▶ _Task to complete_: What you return should be the line containing "Privacy (139, 1770)" and each line after it to the end of the records, copied exactly.

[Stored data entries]
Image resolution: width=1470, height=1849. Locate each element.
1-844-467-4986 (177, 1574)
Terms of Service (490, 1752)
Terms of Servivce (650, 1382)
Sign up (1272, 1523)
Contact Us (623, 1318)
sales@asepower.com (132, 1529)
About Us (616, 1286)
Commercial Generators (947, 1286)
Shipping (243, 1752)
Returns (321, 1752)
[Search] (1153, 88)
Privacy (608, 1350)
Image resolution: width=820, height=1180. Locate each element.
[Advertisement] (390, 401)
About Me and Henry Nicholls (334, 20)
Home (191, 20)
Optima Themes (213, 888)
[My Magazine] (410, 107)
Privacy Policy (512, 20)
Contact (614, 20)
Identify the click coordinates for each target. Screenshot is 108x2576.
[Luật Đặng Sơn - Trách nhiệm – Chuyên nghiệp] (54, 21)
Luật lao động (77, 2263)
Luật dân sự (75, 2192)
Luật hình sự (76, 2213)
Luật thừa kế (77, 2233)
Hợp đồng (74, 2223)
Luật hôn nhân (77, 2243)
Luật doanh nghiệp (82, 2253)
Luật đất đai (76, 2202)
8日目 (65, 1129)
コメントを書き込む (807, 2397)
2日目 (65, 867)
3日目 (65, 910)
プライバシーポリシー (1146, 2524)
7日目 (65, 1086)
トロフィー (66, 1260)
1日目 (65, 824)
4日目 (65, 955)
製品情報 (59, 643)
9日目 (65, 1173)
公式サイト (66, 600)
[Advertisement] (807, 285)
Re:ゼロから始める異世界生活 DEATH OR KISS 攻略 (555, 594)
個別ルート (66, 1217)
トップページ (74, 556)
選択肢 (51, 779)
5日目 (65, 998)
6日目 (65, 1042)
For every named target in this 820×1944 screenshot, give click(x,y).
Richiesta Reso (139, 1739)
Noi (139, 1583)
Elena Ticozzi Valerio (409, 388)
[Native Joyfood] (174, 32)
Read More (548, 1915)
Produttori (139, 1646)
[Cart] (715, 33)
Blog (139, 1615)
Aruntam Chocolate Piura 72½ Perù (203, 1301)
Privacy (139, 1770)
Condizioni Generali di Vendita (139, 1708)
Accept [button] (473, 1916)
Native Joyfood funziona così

▶ _Task result_:
Privacy (139, 1770)
Condizioni Generali di Vendita (139, 1708)
Accept [button] (473, 1916)
Native Joyfood funziona così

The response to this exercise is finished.